[Expat-discuss] does expat detect illegal utf-8 sequences?
Patrick McCormick
patrick@meer.net
Tue Oct 30 16:45:01 2001
I have a problem where users like to use iso-8859-1 without declaring it in
the prolog, like this:
<?xml version='1.0'?>
<rule>abécdef</rule>
expat properly defaults to utf-8 in this case. As I understand utf-8, the
é character (0xE7) has a bitfield that looks like the start of a three byte
sequence. A 3-byte sequence is supposed to look like this:
bytes | bits | representation
3 | 16 | 1110vvvv 10vvvvvv 10vvvvvv
the above two bytes (c and d) don't match the 10vvvvvv mask, so écd is an
illegal utf-8 sequence. But expat doesn't throw a well-formedness error.

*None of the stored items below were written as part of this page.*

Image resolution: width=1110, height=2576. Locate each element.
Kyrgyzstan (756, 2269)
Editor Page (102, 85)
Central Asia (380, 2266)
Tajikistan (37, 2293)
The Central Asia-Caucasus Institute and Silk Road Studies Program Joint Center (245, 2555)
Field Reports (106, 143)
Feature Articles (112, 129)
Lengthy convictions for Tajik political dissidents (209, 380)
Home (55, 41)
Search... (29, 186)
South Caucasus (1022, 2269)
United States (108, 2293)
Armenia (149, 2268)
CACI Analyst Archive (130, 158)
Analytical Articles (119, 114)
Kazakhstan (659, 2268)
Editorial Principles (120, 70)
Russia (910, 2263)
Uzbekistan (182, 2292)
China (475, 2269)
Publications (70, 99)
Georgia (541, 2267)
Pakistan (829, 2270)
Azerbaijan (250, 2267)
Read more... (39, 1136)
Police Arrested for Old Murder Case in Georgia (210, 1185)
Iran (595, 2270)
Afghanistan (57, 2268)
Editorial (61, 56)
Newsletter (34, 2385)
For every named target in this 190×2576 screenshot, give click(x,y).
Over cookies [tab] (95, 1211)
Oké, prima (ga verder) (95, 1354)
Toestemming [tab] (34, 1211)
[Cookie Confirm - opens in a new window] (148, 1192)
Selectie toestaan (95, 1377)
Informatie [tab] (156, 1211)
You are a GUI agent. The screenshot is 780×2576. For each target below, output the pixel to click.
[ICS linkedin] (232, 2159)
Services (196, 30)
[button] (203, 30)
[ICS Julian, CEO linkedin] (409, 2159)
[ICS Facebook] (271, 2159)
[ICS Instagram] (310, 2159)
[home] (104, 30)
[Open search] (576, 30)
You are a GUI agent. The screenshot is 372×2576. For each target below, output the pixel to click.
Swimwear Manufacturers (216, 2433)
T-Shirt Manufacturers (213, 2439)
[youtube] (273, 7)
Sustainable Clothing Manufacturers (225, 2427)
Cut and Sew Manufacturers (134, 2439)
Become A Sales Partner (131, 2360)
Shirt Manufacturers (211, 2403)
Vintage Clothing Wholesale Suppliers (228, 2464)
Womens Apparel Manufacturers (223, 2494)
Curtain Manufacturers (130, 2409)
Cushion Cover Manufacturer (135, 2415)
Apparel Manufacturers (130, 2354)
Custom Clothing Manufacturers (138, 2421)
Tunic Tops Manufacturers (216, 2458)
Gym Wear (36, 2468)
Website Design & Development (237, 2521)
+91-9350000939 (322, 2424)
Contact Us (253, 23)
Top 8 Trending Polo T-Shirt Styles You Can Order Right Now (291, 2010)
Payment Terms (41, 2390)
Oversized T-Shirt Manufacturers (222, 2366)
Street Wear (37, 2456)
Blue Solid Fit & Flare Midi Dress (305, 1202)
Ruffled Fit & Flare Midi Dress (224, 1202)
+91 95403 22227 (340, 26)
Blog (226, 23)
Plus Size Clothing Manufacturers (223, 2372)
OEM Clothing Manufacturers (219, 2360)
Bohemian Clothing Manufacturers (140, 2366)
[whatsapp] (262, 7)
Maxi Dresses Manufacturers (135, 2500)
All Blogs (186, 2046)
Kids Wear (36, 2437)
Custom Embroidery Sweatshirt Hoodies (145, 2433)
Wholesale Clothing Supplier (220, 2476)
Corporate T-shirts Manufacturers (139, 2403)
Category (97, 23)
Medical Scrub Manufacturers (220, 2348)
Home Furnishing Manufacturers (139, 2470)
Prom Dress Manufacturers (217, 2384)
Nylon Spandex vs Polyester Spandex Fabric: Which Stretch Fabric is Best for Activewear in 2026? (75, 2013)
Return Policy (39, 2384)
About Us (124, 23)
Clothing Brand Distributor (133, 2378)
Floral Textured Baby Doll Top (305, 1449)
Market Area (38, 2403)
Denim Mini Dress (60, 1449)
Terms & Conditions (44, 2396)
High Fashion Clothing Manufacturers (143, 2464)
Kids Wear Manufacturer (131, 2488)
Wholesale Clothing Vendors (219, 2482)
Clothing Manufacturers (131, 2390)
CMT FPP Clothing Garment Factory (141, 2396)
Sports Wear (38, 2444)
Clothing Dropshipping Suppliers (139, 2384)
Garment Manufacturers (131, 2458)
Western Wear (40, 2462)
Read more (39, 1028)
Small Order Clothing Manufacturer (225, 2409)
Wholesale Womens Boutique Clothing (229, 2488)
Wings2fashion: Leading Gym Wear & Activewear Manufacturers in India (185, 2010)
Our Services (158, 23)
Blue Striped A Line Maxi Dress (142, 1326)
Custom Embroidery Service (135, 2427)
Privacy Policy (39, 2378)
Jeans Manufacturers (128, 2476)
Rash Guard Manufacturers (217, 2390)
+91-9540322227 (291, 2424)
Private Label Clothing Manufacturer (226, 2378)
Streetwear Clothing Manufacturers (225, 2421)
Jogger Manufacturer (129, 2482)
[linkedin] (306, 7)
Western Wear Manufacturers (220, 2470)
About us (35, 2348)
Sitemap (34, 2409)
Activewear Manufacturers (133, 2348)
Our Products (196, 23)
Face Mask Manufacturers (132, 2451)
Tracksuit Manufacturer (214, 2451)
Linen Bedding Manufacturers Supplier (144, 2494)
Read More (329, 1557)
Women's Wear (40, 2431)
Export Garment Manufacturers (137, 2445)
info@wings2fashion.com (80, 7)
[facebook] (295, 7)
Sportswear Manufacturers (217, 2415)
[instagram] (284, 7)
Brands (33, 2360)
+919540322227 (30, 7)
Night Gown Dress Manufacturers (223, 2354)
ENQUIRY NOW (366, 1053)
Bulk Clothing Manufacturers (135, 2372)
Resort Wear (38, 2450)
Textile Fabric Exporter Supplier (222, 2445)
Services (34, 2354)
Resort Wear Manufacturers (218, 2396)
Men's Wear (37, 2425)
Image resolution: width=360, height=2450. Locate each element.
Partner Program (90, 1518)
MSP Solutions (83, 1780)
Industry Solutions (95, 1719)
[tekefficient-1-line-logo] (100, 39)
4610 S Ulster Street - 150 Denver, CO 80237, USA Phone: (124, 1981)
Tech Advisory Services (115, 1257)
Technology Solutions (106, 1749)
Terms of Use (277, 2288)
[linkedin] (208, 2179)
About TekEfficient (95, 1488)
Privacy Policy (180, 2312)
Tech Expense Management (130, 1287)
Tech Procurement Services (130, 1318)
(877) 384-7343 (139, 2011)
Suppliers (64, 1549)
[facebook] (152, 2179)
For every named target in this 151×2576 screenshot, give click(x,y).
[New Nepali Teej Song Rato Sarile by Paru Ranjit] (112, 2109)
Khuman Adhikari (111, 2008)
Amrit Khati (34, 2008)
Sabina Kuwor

Expat uses this macro in xmltok.c to figure out what's illegal:
#define UTF8_INVALID3(p) \
((*p) == 0xED \
? (((p)[1] & 0x20) != 0) \
: ((*p) == 0xEF \
? ((p)[1] == 0xBF && ((p)[2] == 0xBF || (p)[2] == 0xBE)) \
: 0))
but I don't understand what it's checking for. Can someone explain?
If the mask I mention above is correct, the check should look something
like this:
#define UTF8_INVALID3(p) \
(!(((p)[0] & 0xF0) == 0xE0 && \
((p)[1] & 0xC0) == 0x80 && \
((p)[2] & 0xC0) == 0x80))
It's entirely possible that I am not understanding utf-8 properly - can
someone explain what supposed to happen with the document above?
Patrick